Though my first car was a ’42 Ford military Jeep, I didn’t ever get it up in the Colorado mountains for some real four wheeling.
My parents would take our ’57 Bell Air wagon places that people said were impossible, and Mom was always curious what was down some new road, so the spirit of adventure was born in me at a young age.
My childhood friend Bruce had a Jeep with a Chrysler hemi in it that would scoot us down the road far faster than was safe, or legal, but Bruce’s Dad had taught him how to properly drive on back-country mountain roads. Bruce shared his lessons with me, even teaching me to double-clutch.
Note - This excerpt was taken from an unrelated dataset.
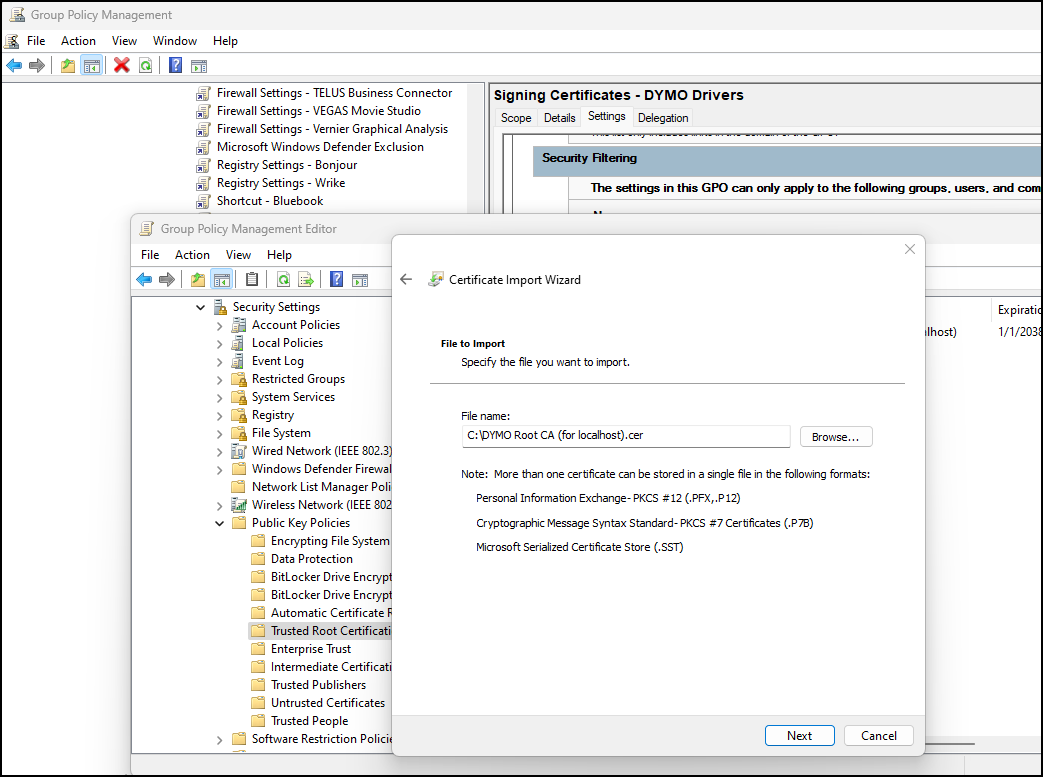Open the Window menu
Screen dimensions: 1043x777
175,41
Fast forward twenty-five years to 1995; I had my first Cherokee, and was anxious to take my wife and boys four wheeling. I had driven the stretch from Glenwood Springs through Carbondale, and up McClure Pass, to Paonia for years to visit family, and we would occasionally take an excursion to Marble. One summer we took a Jeep tour from Marble to the north and east going up towards the south side of Snowmass Mountain and then on till we could see the back of Maroon Peak. I decided I had to had to return to the area and started studying Topo maps of the area. I found Schofield Pass that ran on from Crystal City above Marble to Crested Butte.
After prepping the ’93 Cherokee for the trip, and making reservations in both Redstone and Crested Butte we headed out to hopefully conquer Schofield Pass. Rated at 5-6, but with occasional closures, even in the summer, we were excited and concerned about possible conditions on the trail.
Above Marble and near Crystal City you can see the burned out hulk of a vehicle that rolled down the mountain. Not far along the initially easy trail your will pass the famous Crystal Mill on the south side of the river. Just as everyone else has, we stopped and took numerous pictures. Not far from the mill, we ran into a sign saying “Attention Drivers – Extremely rough road ahead. Vehicle traffic discouraged. 4X4 with experienced drivers and narrow wheel base only.”
The scenery of along the Crystal River is beautiful with rivulets running towards the river and tiny waterfalls cascading into space before finding a place to light on their way to the river. Emerald Lake was beautiful, and the ambience of the whole area is serene.
At one point we came to a rock ledge with little clearance on either side and an appreciable drop off on the driver’s side. My wife order the boys out and the three of them walked to the end after I successfully navigated the ledge.
Well over an hour into our crawl along Schofield, we came to an open spot with nearly a dozen vehicles stopped. A CJ had slid down the mountain side and Bronco was pulling him out with a long tow strap. The strap was too long and the CJ was being pulled backwards at too high a rate of speed. I was certain he was going to roll as the Bronco whipped him around.
That bit of excitement over we saw why everyone was stopped. Though mid-August, an avalanche of snow had come down completely covering the road for a hundred yards and no one was attempting it after apparently watching the CJ slide off of it. The slide had sideways slope of probably ten degrees and there was a real risk of sliding off too.
I pulled up to the snow slide and my wife asked “what are you doing”? I told her that I was going to check it out, and if I felt I could do it safely, would take the Cherokee across. Once again she and the boys bailed out.
I walked the length of the slide, stomping on the crusty snow occasionally to determine how I might get stuck in it, and picking up handfuls seeing how well it packed and how much ice was in it. It was corn snow, was just at the temperature were it was melting, and had a surface crust. After walking back to the Jeep, I had made me determination and decided that trying to power over it would put me at risk, but if I could carry enough speed to just get across while maintaining control, I could do it.
Backing up maybe a hundred yards, I smoothly built up to the speed I thought would take me across. With the gas pedal at that magical spot where you’re neither accelerating or decelerating, just keeping up my momentum, I easily traversed the slide then stopped while my family ran up to jump back in. We took off for Crested Butte and were there in no time with the rest of the trail being quite tame.
Looking back in my rear view mirror, the jeeps and trucks were all lining up for their shot at the slide.
I had conquered Schofield Pass, and it remains one of my favorite four-wheeling memories.
In 2005, we went back with a friend in his 2000 Cherokee. After the Crystal Mill we ran into and much larger avalanche with an approach too high to climb. We had to turn around and take the long way to Crested Butte, but witnessed a gathering of small planes who annually fly into and out of remote areas. It was really cool to see them up in the mountains with us.